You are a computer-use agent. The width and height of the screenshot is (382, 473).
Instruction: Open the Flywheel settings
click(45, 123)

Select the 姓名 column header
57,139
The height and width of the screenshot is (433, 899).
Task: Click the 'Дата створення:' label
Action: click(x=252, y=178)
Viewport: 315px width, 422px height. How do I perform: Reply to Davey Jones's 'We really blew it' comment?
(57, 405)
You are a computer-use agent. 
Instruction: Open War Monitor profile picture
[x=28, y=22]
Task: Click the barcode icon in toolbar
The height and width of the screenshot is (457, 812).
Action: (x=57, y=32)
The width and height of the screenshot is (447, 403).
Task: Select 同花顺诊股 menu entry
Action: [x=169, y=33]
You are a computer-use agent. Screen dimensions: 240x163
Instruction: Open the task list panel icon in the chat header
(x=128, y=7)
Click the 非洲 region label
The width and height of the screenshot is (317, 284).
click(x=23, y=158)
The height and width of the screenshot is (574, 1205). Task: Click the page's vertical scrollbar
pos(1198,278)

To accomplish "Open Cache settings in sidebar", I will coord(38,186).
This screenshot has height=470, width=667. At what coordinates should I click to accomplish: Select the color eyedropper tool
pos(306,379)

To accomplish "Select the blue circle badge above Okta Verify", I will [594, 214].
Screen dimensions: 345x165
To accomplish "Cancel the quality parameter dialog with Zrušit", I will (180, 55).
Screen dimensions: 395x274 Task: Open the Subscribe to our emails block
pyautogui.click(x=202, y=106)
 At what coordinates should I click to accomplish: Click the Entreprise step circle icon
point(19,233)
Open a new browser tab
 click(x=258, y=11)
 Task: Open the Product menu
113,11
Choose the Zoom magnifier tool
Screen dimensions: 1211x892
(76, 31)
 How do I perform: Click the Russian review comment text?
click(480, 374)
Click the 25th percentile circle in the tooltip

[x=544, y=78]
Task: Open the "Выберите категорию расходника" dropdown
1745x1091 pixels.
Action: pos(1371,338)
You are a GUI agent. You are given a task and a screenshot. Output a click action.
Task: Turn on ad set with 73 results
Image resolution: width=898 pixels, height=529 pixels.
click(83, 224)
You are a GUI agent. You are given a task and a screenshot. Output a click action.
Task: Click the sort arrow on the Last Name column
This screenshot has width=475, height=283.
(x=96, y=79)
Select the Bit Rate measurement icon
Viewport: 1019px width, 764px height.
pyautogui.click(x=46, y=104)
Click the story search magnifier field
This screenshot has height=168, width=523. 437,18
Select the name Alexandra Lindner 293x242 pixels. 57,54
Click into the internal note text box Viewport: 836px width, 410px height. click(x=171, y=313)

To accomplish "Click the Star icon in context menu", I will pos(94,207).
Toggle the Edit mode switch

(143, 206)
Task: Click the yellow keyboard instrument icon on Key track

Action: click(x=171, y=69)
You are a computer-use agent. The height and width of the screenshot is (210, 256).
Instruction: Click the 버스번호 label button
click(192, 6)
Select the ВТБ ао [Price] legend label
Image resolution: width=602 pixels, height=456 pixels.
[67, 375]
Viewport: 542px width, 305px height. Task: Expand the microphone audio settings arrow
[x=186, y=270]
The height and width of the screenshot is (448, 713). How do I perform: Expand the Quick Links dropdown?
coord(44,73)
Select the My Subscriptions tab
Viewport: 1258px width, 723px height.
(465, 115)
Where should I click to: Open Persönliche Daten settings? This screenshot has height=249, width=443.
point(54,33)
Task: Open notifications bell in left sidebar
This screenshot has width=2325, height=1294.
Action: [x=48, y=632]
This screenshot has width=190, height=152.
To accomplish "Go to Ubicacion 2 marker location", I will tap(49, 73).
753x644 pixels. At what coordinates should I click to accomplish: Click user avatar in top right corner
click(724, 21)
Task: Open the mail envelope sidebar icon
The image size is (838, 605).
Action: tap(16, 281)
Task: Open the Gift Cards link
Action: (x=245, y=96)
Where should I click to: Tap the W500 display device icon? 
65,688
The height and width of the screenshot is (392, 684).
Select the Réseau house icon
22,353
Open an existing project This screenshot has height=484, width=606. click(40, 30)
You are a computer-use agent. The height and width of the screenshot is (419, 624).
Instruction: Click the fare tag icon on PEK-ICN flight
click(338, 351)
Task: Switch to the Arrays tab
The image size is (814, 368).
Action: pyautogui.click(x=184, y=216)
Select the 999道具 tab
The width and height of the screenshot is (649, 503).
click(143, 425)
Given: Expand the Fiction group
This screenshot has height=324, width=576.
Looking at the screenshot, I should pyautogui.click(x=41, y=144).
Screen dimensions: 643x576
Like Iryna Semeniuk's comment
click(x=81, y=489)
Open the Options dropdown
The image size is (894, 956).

------------------------------------------------------------

#### INSTRUKCJA DO ZADANIA
Policz wiersze wykazu zawierające słowo „dropdown”, uwzględniając wielkość liter. Podaj tylko liczbę.

#### POPRAWNA ODPOWIEDŹ
3